Reports of unidentified flying objects (UFOs) above bodies of water have been a recurring theme in UFO sightings and encounters. Many individuals have claimed to witness strange, glowing lights and other anomalous aerial phenomena hovering above lakes, rivers, and oceans. Some of these sightings are accompanied by claims of encounters with beings from other worlds and even encounters with advanced underwater vessels. These reports have sparked much speculation and debate among both UFO enthusiasts and skeptics. While the evidence for the reality of these events is largely anecdotal, they continue to captivate the public imagination and raise questions about the possibility of extraterrestrial life and advanced technology beyond our current understanding.
One of the most famous cases like these took place at Shag Harbour.
On October 4, 1967, something strange was reported to have crashed into the waters of Shag Harbour, a small fishing village in Nova Scotia, Canada. This event was considered the first significant UFO incident in Canadian history and has been the subject of investigations by various Canadian and American agencies.

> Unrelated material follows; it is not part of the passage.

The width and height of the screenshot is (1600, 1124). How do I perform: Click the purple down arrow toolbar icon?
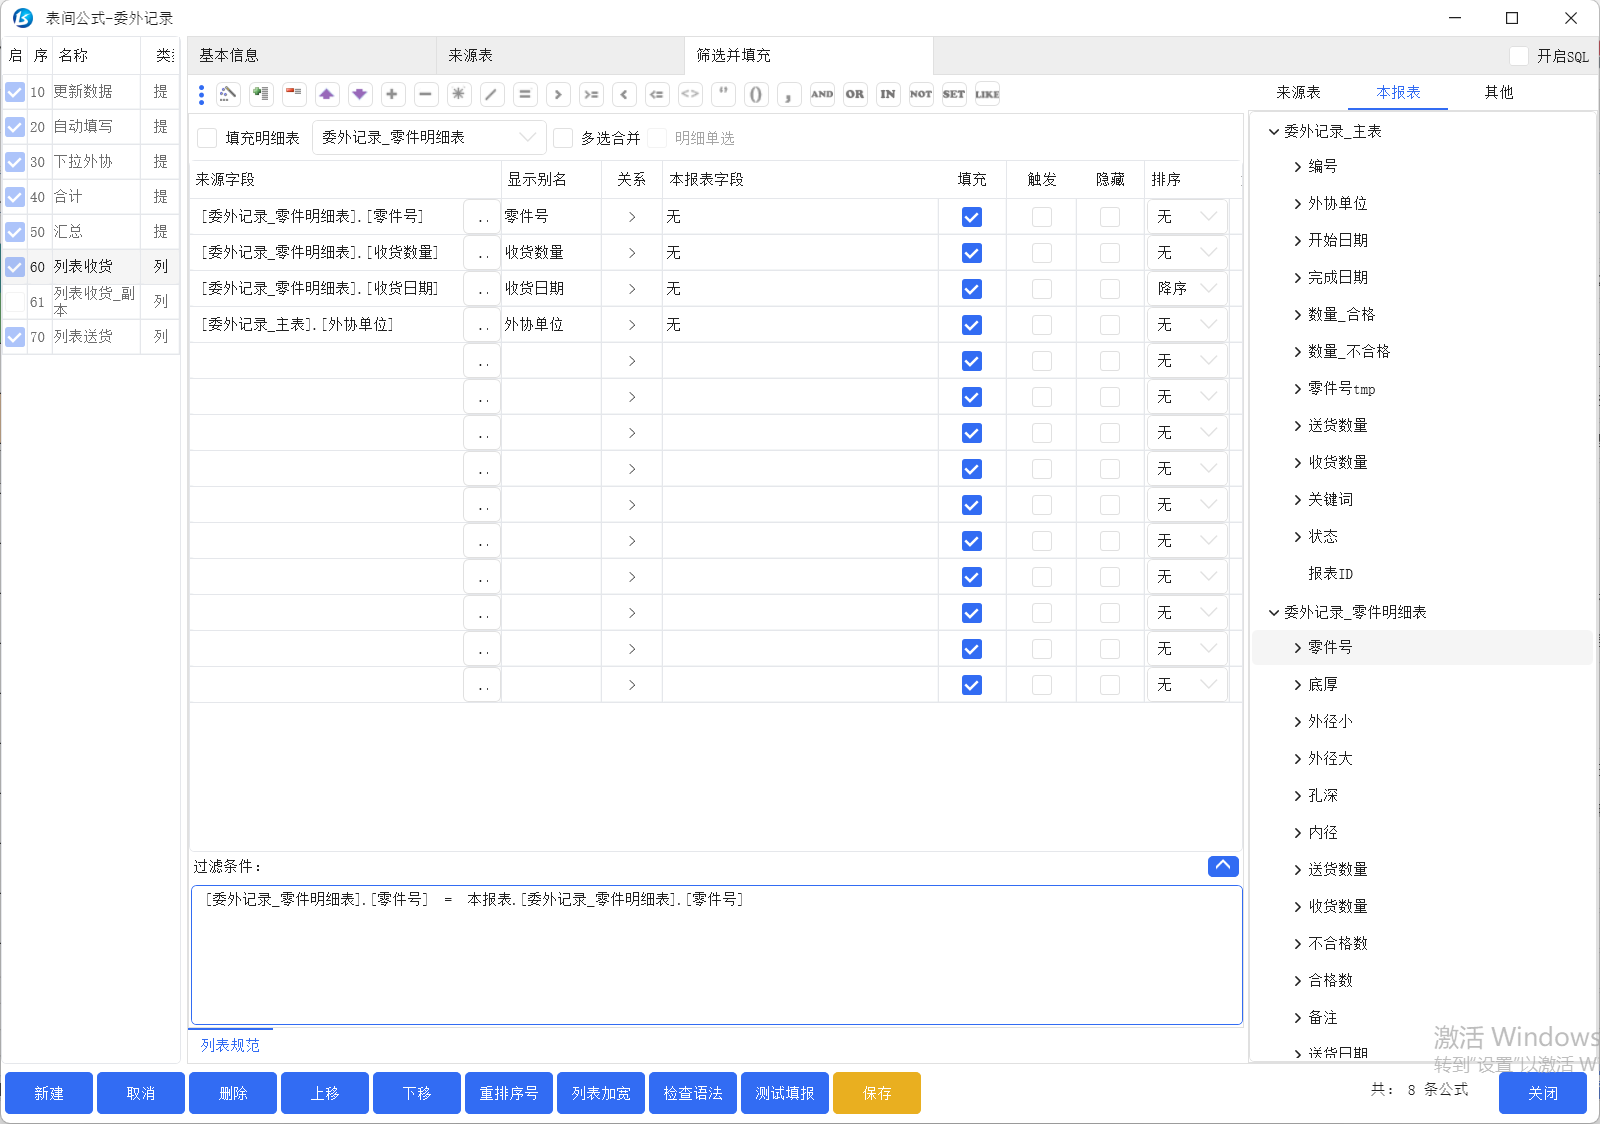click(x=359, y=94)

Before the incident, several aerial phenomena were reported over the Atlantic coast. For instance, while flying over Quebec, the pilots of Air Canada Flight 305 reported seeing a brilliantly lit, rectangular object with a string of smaller lights trailing it. A large object was also seen maneuvering above the southwestern horizon by several individuals in Mahone Bay. Furthermore, Captain Leo Howard Mersey, who was standing at the wheelhouse of MV Nickerson of Sambro, Nova Scotia, reported seeing four bright objects in a rectangular formation that were stationary on his Decca radar. Additionally, the Chronicle-Herald and local radio stations reported glowing objects flying around Halifax at around 10:00 pm on the night of the incident.
The incident itself occurred at around 11:20 pm on October 4, 1967. At least eleven people reported seeing a low-flying lit object heading towards the harbour. After hearing a whistling sound like a bomb, followed by a “whoosh” and finally a loud bang, the object was seen floating 250 to 300 meters offshore. The RCMP detachment was notified, and a rescue mission was quickly assembled. Despite the efforts of local fishing boats and the Canadian Coast Guard search and rescue cutter, no survivors, bodies or debris were found.
The next morning, the Rescue Coordination Centre (RCC) in Halifax determined that no aircraft were missing and dismissed all conventional explanations such as aircraft, flares, etc. The head of the Air Desk at air force headquarters in Ottawa then sent a priority telex to the navy headquarters recommending an underwater search for the object. The Canadian military was involved in the subsequent rescue/recovery effort, but the object was never officially identified.
The Shag Harbour UFO incident remains a mystery to this day, and many theories have been put forward to explain the events of that night. Despite the investigations and reports, the object remains unidentified, and the true nature of what happened on that fateful night remains unknown.
It was a significant event in Canadian history that continues to attract attention and speculation. With no concrete explanation for the events of that night, it remains one of the most intriguing and mysterious UFO cases of all time.